(Data under study Opens)

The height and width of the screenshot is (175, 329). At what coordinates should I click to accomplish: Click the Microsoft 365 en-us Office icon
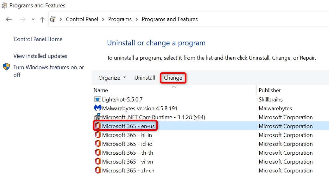tap(98, 126)
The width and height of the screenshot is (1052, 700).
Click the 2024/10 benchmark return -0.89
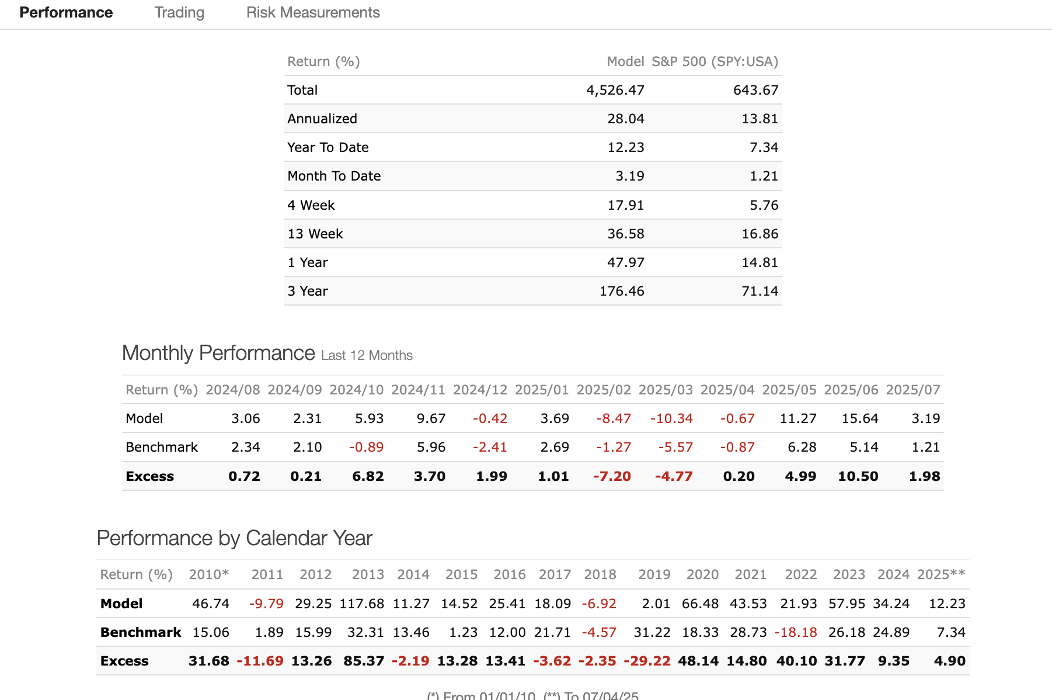coord(366,447)
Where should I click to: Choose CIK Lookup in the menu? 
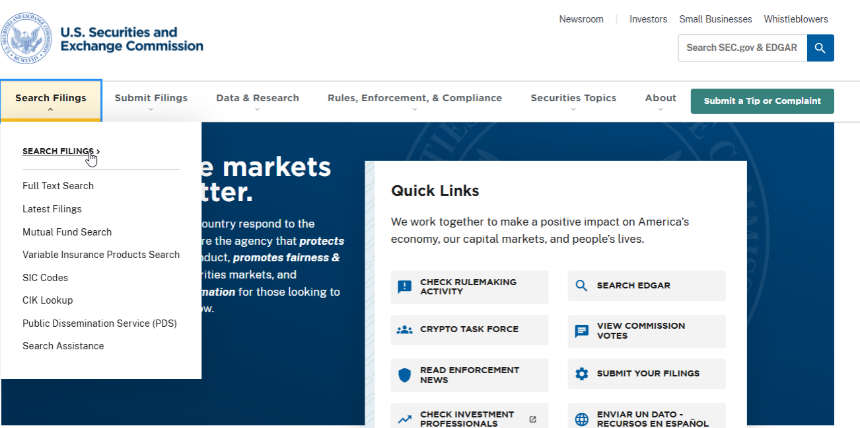(x=48, y=300)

(Data under study Closes)

* _Exercise goal_
No picture belongs in the copy. Print every entry above exactly as it stands.

* _Reply to the task_
The height and width of the screenshot is (175, 329). At what coordinates should I click to accomplish: Click the Microsoft 365 en-us Office icon
tap(98, 126)
The width and height of the screenshot is (1052, 700).
Click the 2024/10 benchmark return -0.89
coord(366,447)
Where should I click to: Choose CIK Lookup in the menu? 
(x=48, y=300)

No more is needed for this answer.